To get a proof of concept for our all genetic circuit, we decided to build a Proof of concept plasmid containing all the parts of the survival system:

- J23100-RhlR-B0015 - Prhlr-LacI - Ptac-eGFP-B0017

This plasmid was built in 2 steps. First the combination of Ptac-eGFP-B0017 and J23100-RhlR-B0015 and then was added Prhlr-LacI. We then transformed a BL21 strain with our Proof of concept construction and monitored the expression of the eGFP by measuring the fluorescence with a gradient of concentration of synthetic BHL : 100µM / 10µM / 1µM / 100nM and without BHL.

Figure 1 Effect of the BHL on the Proof of concept construct. No significant differences were obtained between the tested concentration and the negative control.

In Figure 1, the BHL didn’t have any effects on the fluorescent level (p-value=0.999). Different hypotheses can be made to explain these data. For instance the genetic networks didn’t function as planned.

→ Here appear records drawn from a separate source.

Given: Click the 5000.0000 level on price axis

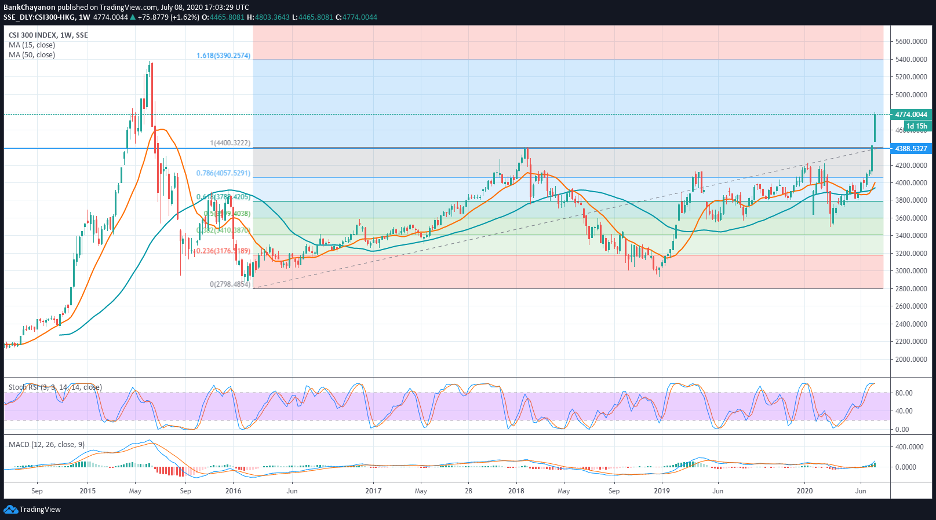Looking at the screenshot, I should 908,95.
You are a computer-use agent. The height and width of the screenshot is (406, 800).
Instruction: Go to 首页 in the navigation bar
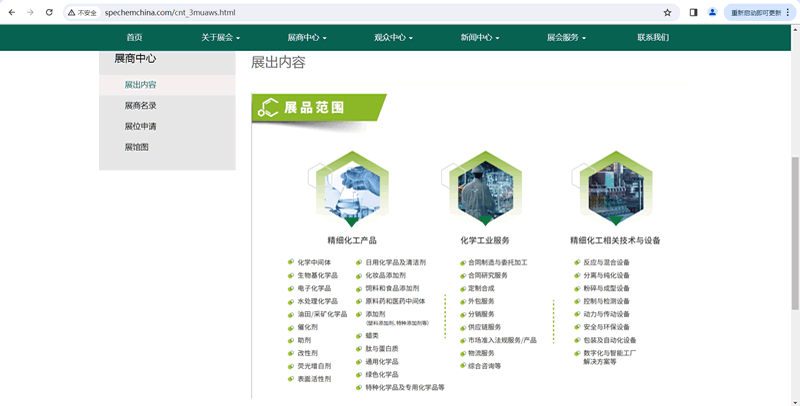click(x=134, y=38)
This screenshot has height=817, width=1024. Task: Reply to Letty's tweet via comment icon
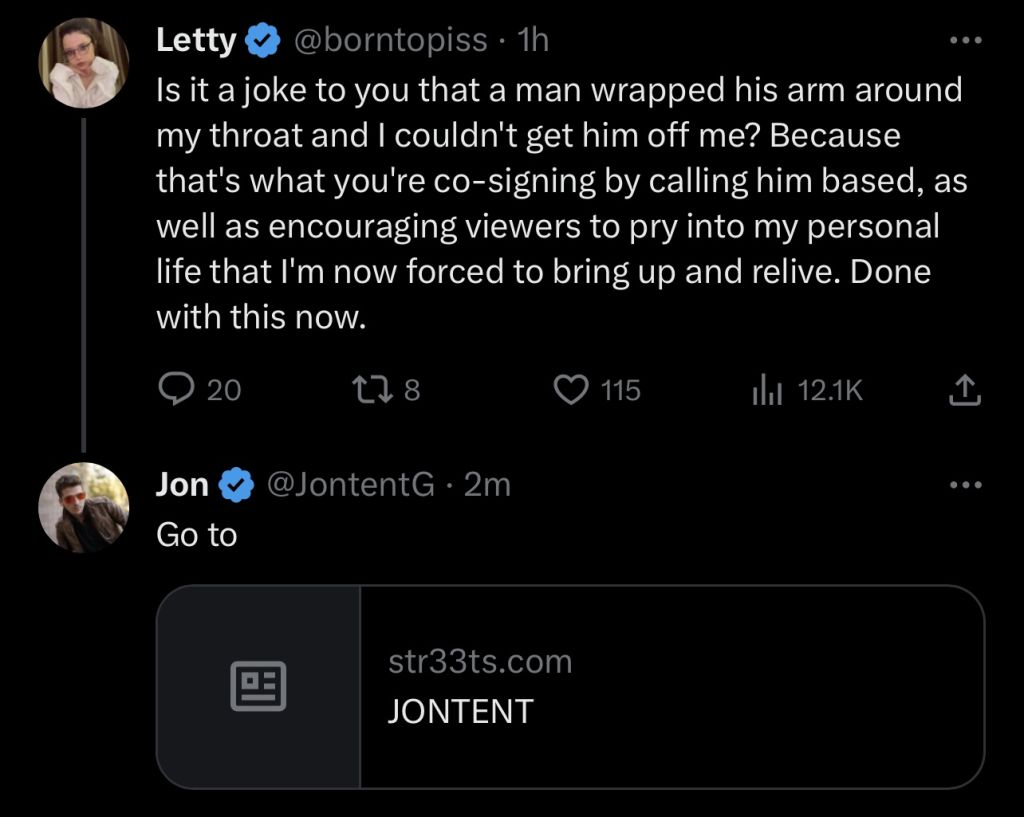click(x=176, y=389)
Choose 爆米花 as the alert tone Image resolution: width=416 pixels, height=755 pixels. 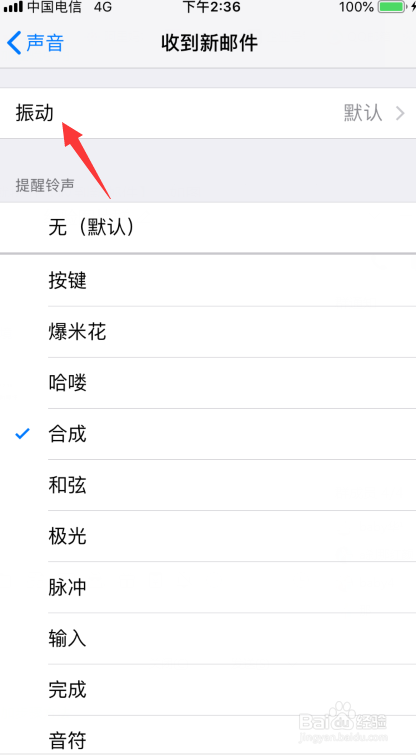point(208,332)
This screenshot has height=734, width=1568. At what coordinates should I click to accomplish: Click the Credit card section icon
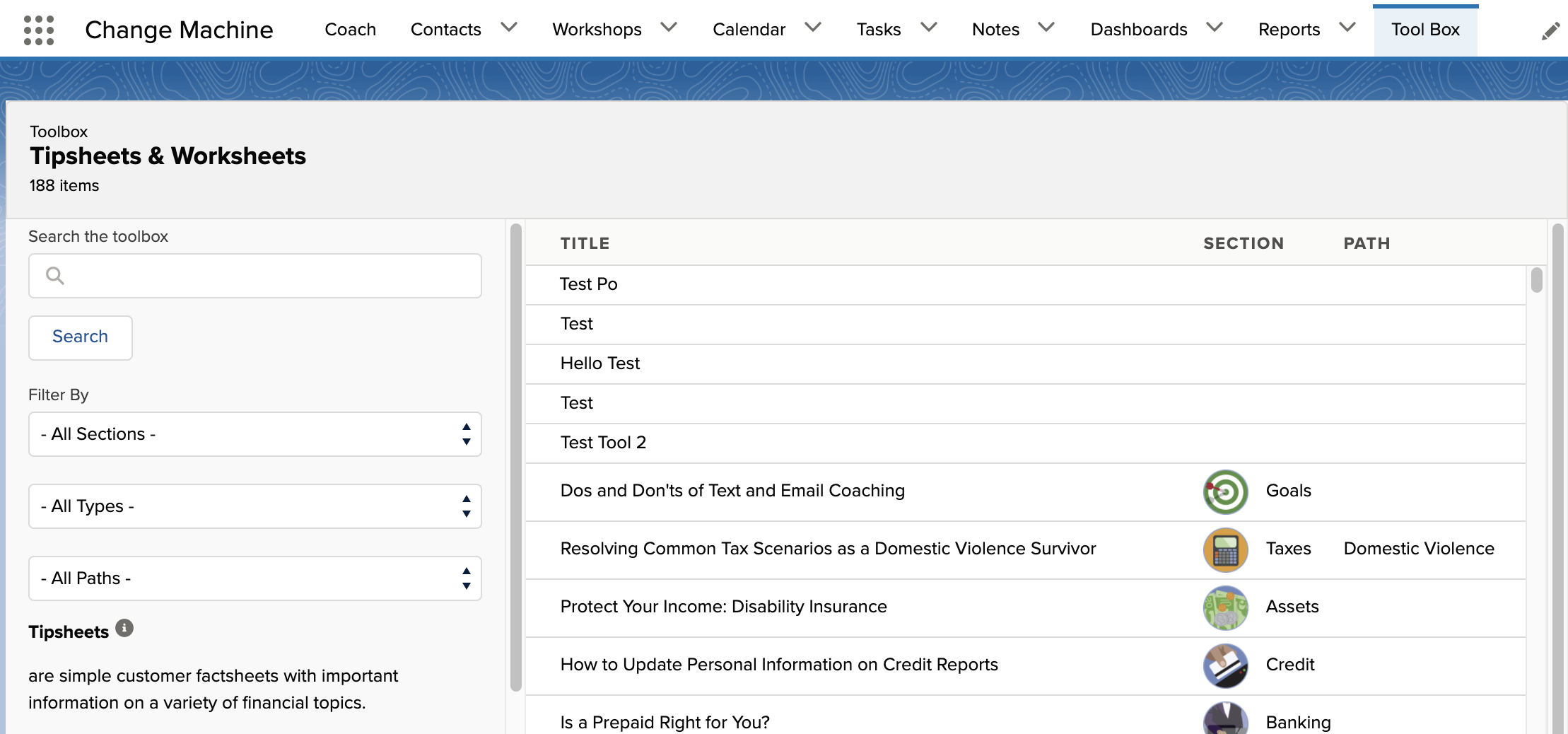pos(1225,665)
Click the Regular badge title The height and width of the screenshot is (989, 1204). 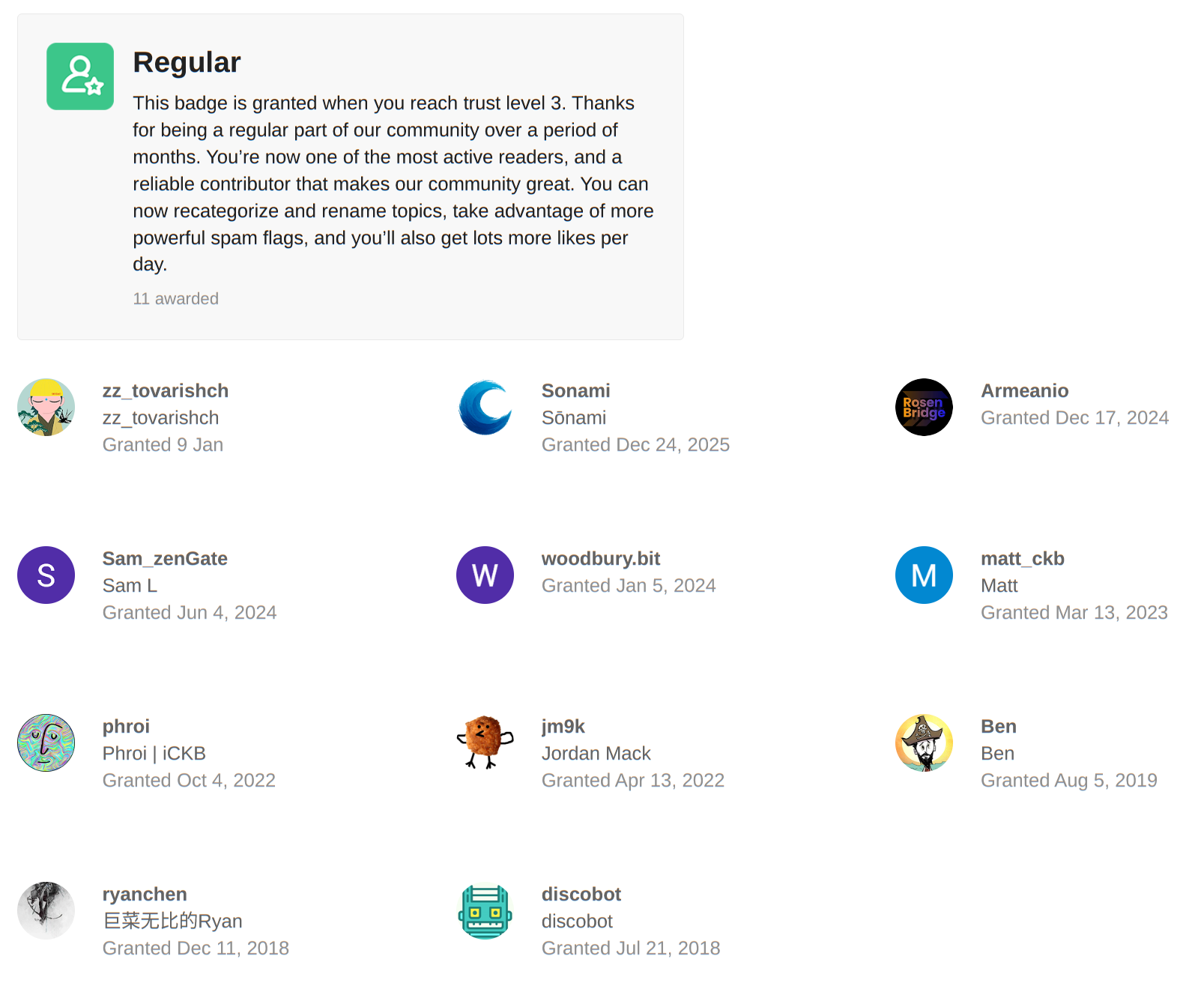click(187, 62)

However different explanations can be given before coming to this conclusion. First the fluorescent expression level obtained is much higher than those obtained classically with the Ptac-eGFP construct and much in line with the level obtained with the classic pUCBB-eGFP suggesting that the construct doesn’t contain the tac promoter. However the plasmid was built following the standard assembly protocol and gave the expected results for the digestion gel control (Figure 2 and 3). Despite having the desired digestion profile some screened colonies show an usual profile with missing restriction sites. To be more precise the PstI and SpeI restrictions were missing as shown in Figures 9 and 10. That loss of restriction sites can be due to a potential rearrangement or alternative cut made by the restriction enzyme. Besides, after the second standard assembly the tac promoter couldn’t be amplified by PCR whereas it could be from the first standard assembly step (not shown). This suggested a mutation or a modification of the Ptac during the second standard assembly explaining the fluorescent level and the dysfonctionnement of our genetic network. A DNA sequencing is necessary to fully understand the issue concerning our proof of concept build, although we had no remaining time to perform it.

Figure 2 Digestion of the positive colonies pUCBB Ptac-eGFP-B0017-J23100-RhlR-B0015 in EcoRI and PstI. All colonies were negative with colonies 3 and 5 as classic pUCBB but 1-2 and 5 showed a missing PstI restriction sites after the standard assembly.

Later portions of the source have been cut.